Work to be completed: Leaving all pictures aside, write out the records below precisely as given.

[Stored records]
....

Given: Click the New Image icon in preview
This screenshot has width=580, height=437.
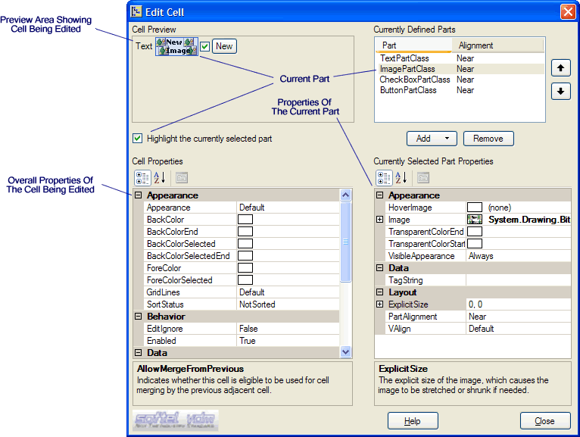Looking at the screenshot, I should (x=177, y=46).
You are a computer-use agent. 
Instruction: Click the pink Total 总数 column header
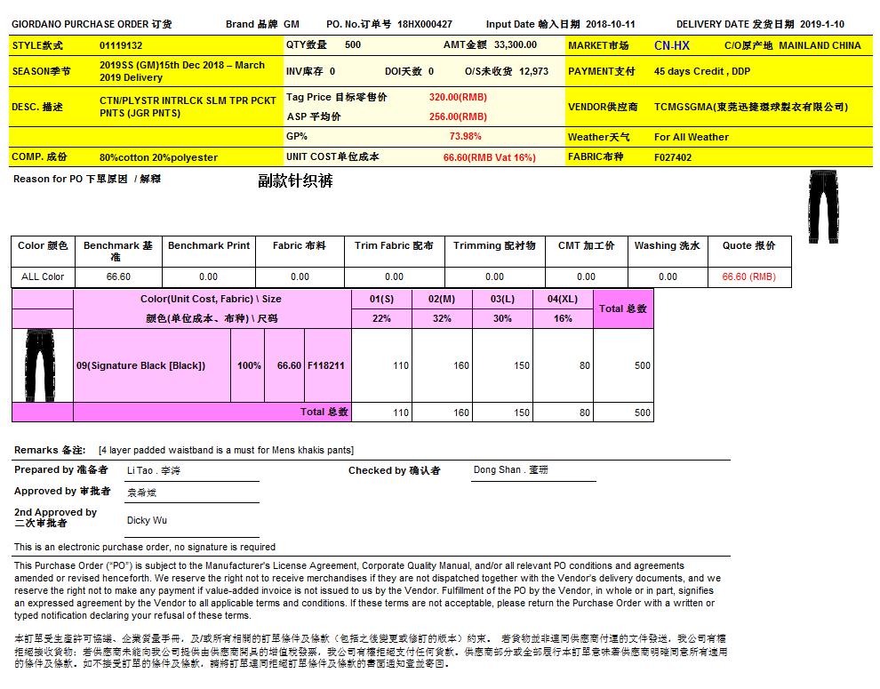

....

Response area:
Given: Click the New Image icon in preview
This screenshot has width=580, height=437.
Looking at the screenshot, I should (x=177, y=46).
You are a computer-use agent. 
Instruction: Click the pink Total 总数 column header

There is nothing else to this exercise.